[[ Material supplied, beginning ]]

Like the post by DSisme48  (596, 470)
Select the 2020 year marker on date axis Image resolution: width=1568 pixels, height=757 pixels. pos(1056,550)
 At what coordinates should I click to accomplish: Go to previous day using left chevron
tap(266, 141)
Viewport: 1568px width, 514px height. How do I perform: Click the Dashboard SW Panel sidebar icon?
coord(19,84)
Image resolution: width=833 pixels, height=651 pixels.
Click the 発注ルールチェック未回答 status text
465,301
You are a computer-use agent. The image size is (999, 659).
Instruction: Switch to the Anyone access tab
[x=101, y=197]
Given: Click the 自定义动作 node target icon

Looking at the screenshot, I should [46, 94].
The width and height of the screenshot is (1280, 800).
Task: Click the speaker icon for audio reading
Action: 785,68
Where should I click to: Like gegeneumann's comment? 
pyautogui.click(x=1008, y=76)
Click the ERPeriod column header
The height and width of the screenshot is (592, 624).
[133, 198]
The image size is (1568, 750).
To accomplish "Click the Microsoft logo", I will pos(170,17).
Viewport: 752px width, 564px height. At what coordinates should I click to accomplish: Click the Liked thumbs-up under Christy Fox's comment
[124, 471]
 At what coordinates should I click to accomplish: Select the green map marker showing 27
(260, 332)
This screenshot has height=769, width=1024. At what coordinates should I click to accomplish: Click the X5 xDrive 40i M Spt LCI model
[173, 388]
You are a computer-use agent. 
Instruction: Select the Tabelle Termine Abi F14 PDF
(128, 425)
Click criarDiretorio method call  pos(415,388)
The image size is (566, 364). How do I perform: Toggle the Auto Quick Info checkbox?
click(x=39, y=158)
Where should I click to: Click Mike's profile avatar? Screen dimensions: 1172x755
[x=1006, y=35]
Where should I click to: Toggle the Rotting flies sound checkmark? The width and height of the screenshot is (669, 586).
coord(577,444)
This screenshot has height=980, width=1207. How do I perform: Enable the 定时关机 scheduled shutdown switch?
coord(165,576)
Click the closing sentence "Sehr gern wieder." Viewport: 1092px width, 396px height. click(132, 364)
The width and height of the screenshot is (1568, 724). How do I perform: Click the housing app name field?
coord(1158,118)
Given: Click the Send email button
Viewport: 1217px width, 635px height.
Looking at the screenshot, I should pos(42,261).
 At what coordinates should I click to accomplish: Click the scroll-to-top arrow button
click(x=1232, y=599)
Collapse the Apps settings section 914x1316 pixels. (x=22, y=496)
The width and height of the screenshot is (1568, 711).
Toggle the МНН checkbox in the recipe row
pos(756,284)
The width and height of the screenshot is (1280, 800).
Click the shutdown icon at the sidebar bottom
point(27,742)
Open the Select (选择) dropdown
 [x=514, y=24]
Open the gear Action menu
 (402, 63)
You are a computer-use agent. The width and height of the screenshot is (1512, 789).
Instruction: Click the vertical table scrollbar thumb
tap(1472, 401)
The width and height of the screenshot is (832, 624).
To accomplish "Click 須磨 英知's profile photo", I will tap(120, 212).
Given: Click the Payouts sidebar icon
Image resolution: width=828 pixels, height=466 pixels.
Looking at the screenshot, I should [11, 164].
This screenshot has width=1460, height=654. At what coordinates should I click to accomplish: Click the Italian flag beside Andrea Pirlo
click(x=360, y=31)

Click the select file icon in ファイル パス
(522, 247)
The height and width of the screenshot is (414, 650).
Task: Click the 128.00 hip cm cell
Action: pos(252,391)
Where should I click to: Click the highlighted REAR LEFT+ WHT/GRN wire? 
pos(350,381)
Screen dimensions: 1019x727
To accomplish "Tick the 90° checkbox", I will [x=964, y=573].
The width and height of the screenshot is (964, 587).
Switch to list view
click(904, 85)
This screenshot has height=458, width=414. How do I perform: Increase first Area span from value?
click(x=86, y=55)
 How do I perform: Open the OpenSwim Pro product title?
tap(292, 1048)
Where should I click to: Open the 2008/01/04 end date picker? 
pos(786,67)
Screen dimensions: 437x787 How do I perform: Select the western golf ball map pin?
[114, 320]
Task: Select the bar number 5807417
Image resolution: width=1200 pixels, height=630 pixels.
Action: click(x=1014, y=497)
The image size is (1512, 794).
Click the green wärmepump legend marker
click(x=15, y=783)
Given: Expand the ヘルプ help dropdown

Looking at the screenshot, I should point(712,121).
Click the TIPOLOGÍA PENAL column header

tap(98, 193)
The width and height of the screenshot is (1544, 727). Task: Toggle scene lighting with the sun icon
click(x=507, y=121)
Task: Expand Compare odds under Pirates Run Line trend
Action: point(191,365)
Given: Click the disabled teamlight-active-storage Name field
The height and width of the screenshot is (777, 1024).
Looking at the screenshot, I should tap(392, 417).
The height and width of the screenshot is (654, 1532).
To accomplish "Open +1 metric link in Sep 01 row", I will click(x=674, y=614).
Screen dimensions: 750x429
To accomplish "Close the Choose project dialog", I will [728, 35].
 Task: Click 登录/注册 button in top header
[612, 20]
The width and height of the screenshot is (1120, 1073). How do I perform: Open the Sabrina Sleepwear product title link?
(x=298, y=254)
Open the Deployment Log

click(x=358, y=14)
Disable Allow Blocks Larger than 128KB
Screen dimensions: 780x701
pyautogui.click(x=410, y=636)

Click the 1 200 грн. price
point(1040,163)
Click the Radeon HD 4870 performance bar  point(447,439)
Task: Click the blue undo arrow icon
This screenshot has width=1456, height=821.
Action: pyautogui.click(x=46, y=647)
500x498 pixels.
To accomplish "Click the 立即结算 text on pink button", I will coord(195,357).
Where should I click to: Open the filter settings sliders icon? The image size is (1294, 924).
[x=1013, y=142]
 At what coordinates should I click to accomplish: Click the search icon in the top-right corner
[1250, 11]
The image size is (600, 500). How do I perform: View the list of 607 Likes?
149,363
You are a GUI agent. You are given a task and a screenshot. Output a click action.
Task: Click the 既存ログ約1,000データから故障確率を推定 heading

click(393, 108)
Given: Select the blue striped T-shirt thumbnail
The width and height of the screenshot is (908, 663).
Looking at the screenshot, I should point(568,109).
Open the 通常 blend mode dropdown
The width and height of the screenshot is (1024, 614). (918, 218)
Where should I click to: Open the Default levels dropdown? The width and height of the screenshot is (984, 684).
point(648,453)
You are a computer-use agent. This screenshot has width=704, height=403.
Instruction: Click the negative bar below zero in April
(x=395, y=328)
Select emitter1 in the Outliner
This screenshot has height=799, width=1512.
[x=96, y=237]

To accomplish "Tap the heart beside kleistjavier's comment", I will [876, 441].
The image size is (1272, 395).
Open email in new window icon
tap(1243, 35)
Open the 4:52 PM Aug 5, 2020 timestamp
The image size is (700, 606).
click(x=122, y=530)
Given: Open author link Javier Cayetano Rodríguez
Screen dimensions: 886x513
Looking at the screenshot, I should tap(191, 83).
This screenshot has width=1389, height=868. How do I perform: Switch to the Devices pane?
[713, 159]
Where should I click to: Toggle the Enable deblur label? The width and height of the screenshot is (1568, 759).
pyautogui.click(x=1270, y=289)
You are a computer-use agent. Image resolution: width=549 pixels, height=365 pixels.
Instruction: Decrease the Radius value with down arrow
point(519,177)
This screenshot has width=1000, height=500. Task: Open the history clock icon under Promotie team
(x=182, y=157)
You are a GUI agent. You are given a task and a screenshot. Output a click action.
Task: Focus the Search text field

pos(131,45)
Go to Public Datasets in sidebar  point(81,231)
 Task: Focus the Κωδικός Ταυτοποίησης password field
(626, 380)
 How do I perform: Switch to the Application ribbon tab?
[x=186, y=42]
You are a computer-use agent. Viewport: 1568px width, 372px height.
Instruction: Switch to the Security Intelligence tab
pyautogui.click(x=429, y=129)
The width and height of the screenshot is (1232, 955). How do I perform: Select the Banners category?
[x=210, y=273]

[[ Material supplied, end ]]

Write out the records again so that each line matches the original exactly.

■ **Solution to this exercise**:
Like the post by DSisme48  (596, 470)
Select the 2020 year marker on date axis Image resolution: width=1568 pixels, height=757 pixels. pos(1056,550)
 At what coordinates should I click to accomplish: Go to previous day using left chevron
tap(266, 141)
Viewport: 1568px width, 514px height. How do I perform: Click the Dashboard SW Panel sidebar icon?
coord(19,84)
Image resolution: width=833 pixels, height=651 pixels.
Click the 発注ルールチェック未回答 status text
465,301
You are a computer-use agent. The image size is (999, 659).
Instruction: Switch to the Anyone access tab
[x=101, y=197]
Given: Click the 自定义动作 node target icon

Looking at the screenshot, I should [46, 94].
The width and height of the screenshot is (1280, 800).
Task: Click the speaker icon for audio reading
Action: 785,68
Where should I click to: Like gegeneumann's comment? 
pyautogui.click(x=1008, y=76)
Click the ERPeriod column header
The height and width of the screenshot is (592, 624).
[133, 198]
The image size is (1568, 750).
To accomplish "Click the Microsoft logo", I will pos(170,17).
Viewport: 752px width, 564px height. At what coordinates should I click to accomplish: Click the Liked thumbs-up under Christy Fox's comment
[124, 471]
 At what coordinates should I click to accomplish: Select the green map marker showing 27
(260, 332)
This screenshot has height=769, width=1024. At what coordinates should I click to accomplish: Click the X5 xDrive 40i M Spt LCI model
[173, 388]
You are a computer-use agent. 
Instruction: Select the Tabelle Termine Abi F14 PDF
(128, 425)
Click criarDiretorio method call  pos(415,388)
The image size is (566, 364). How do I perform: Toggle the Auto Quick Info checkbox?
click(x=39, y=158)
Where should I click to: Click Mike's profile avatar? Screen dimensions: 1172x755
[x=1006, y=35]
Where should I click to: Toggle the Rotting flies sound checkmark? The width and height of the screenshot is (669, 586).
coord(577,444)
This screenshot has height=980, width=1207. How do I perform: Enable the 定时关机 scheduled shutdown switch?
coord(165,576)
Click the closing sentence "Sehr gern wieder." Viewport: 1092px width, 396px height. click(132, 364)
The width and height of the screenshot is (1568, 724). How do I perform: Click the housing app name field?
coord(1158,118)
Given: Click the Send email button
Viewport: 1217px width, 635px height.
Looking at the screenshot, I should pos(42,261).
 At what coordinates should I click to accomplish: Click the scroll-to-top arrow button
click(x=1232, y=599)
Collapse the Apps settings section 914x1316 pixels. (x=22, y=496)
The width and height of the screenshot is (1568, 711).
Toggle the МНН checkbox in the recipe row
pos(756,284)
The width and height of the screenshot is (1280, 800).
Click the shutdown icon at the sidebar bottom
point(27,742)
Open the Select (选择) dropdown
 [x=514, y=24]
Open the gear Action menu
 (402, 63)
You are a computer-use agent. The width and height of the screenshot is (1512, 789).
Instruction: Click the vertical table scrollbar thumb
tap(1472, 401)
The width and height of the screenshot is (832, 624).
To accomplish "Click 須磨 英知's profile photo", I will tap(120, 212).
Given: Click the Payouts sidebar icon
Image resolution: width=828 pixels, height=466 pixels.
Looking at the screenshot, I should [11, 164].
This screenshot has width=1460, height=654. At what coordinates should I click to accomplish: Click the Italian flag beside Andrea Pirlo
click(x=360, y=31)

Click the select file icon in ファイル パス
(522, 247)
The height and width of the screenshot is (414, 650).
Task: Click the 128.00 hip cm cell
Action: pos(252,391)
Where should I click to: Click the highlighted REAR LEFT+ WHT/GRN wire? 
pos(350,381)
Screen dimensions: 1019x727
To accomplish "Tick the 90° checkbox", I will [x=964, y=573].
The width and height of the screenshot is (964, 587).
Switch to list view
click(904, 85)
This screenshot has height=458, width=414. How do I perform: Increase first Area span from value?
click(x=86, y=55)
 How do I perform: Open the OpenSwim Pro product title?
tap(292, 1048)
Where should I click to: Open the 2008/01/04 end date picker? 
pos(786,67)
Screen dimensions: 437x787 How do I perform: Select the western golf ball map pin?
[114, 320]
Task: Select the bar number 5807417
Image resolution: width=1200 pixels, height=630 pixels.
Action: click(x=1014, y=497)
The image size is (1512, 794).
Click the green wärmepump legend marker
click(x=15, y=783)
Given: Expand the ヘルプ help dropdown

Looking at the screenshot, I should point(712,121).
Click the TIPOLOGÍA PENAL column header

tap(98, 193)
The width and height of the screenshot is (1544, 727). Task: Toggle scene lighting with the sun icon
click(x=507, y=121)
Task: Expand Compare odds under Pirates Run Line trend
Action: point(191,365)
Given: Click the disabled teamlight-active-storage Name field
The height and width of the screenshot is (777, 1024).
Looking at the screenshot, I should tap(392, 417).
The height and width of the screenshot is (654, 1532).
To accomplish "Open +1 metric link in Sep 01 row", I will click(x=674, y=614).
Screen dimensions: 750x429
To accomplish "Close the Choose project dialog", I will [728, 35].
 Task: Click 登录/注册 button in top header
[612, 20]
The width and height of the screenshot is (1120, 1073). How do I perform: Open the Sabrina Sleepwear product title link?
(x=298, y=254)
Open the Deployment Log

click(x=358, y=14)
Disable Allow Blocks Larger than 128KB
Screen dimensions: 780x701
pyautogui.click(x=410, y=636)

Click the 1 200 грн. price
point(1040,163)
Click the Radeon HD 4870 performance bar  point(447,439)
Task: Click the blue undo arrow icon
This screenshot has width=1456, height=821.
Action: pyautogui.click(x=46, y=647)
500x498 pixels.
To accomplish "Click the 立即结算 text on pink button", I will coord(195,357).
Where should I click to: Open the filter settings sliders icon? The image size is (1294, 924).
[x=1013, y=142]
 At what coordinates should I click to accomplish: Click the search icon in the top-right corner
[1250, 11]
The image size is (600, 500). How do I perform: View the list of 607 Likes?
149,363
You are a GUI agent. You are given a task and a screenshot. Output a click action.
Task: Click the 既存ログ約1,000データから故障確率を推定 heading

click(393, 108)
Given: Select the blue striped T-shirt thumbnail
The width and height of the screenshot is (908, 663).
Looking at the screenshot, I should point(568,109).
Open the 通常 blend mode dropdown
The width and height of the screenshot is (1024, 614). (918, 218)
Where should I click to: Open the Default levels dropdown? The width and height of the screenshot is (984, 684).
point(648,453)
You are a computer-use agent. This screenshot has width=704, height=403.
Instruction: Click the negative bar below zero in April
(x=395, y=328)
Select emitter1 in the Outliner
This screenshot has height=799, width=1512.
[x=96, y=237]

To accomplish "Tap the heart beside kleistjavier's comment", I will [876, 441].
The image size is (1272, 395).
Open email in new window icon
tap(1243, 35)
Open the 4:52 PM Aug 5, 2020 timestamp
The image size is (700, 606).
click(x=122, y=530)
Given: Open author link Javier Cayetano Rodríguez
Screen dimensions: 886x513
Looking at the screenshot, I should tap(191, 83).
This screenshot has width=1389, height=868. How do I perform: Switch to the Devices pane?
[713, 159]
Where should I click to: Toggle the Enable deblur label? The width and height of the screenshot is (1568, 759).
pyautogui.click(x=1270, y=289)
You are a computer-use agent. Image resolution: width=549 pixels, height=365 pixels.
Instruction: Decrease the Radius value with down arrow
point(519,177)
This screenshot has width=1000, height=500. Task: Open the history clock icon under Promotie team
(x=182, y=157)
You are a GUI agent. You are given a task and a screenshot. Output a click action.
Task: Focus the Search text field

pos(131,45)
Go to Public Datasets in sidebar  point(81,231)
 Task: Focus the Κωδικός Ταυτοποίησης password field
(626, 380)
 How do I perform: Switch to the Application ribbon tab?
[x=186, y=42]
You are a computer-use agent. Viewport: 1568px width, 372px height.
Instruction: Switch to the Security Intelligence tab
pyautogui.click(x=429, y=129)
The width and height of the screenshot is (1232, 955). How do I perform: Select the Banners category?
[x=210, y=273]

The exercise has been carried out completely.